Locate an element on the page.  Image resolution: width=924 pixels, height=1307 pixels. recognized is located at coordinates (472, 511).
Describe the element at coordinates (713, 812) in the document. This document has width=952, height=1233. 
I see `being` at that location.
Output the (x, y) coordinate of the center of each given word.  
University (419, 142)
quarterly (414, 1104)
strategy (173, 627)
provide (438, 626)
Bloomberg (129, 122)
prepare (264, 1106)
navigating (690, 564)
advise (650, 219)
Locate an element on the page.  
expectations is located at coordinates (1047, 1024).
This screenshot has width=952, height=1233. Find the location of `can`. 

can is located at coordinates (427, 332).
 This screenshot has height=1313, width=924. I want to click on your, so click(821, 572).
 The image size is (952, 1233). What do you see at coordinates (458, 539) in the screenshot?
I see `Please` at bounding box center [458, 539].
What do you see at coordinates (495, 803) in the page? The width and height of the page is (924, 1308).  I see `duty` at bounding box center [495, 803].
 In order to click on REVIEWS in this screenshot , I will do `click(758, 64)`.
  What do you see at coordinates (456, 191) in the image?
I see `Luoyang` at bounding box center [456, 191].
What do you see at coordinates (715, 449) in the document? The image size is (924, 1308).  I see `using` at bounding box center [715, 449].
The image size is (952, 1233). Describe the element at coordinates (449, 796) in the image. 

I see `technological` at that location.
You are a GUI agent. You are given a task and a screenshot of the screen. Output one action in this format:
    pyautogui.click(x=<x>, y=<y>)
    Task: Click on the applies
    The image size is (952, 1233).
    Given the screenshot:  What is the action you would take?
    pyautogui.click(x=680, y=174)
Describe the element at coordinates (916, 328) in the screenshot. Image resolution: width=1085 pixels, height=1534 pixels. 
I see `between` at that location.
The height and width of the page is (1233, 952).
------------------------
- [WRITTEN EXERCISE]
Gather every line of the rows above that contains the string "screenshot", matching case exactly, and copy each such line in full.

- [OUTPUT FOR THIS TASK]
This screenshot has width=952, height=1233. Find the location of `can`. 
 This screenshot has height=1313, width=924. I want to click on your, so click(821, 572).
 The image size is (952, 1233). What do you see at coordinates (458, 539) in the screenshot?
 In order to click on REVIEWS in this screenshot , I will do `click(758, 64)`.
You are a GUI agent. You are given a task and a screenshot of the screen. Output one action in this format:
    Given the screenshot:  What is the action you would take?
Describe the element at coordinates (916, 328) in the screenshot. Image resolution: width=1085 pixels, height=1534 pixels. 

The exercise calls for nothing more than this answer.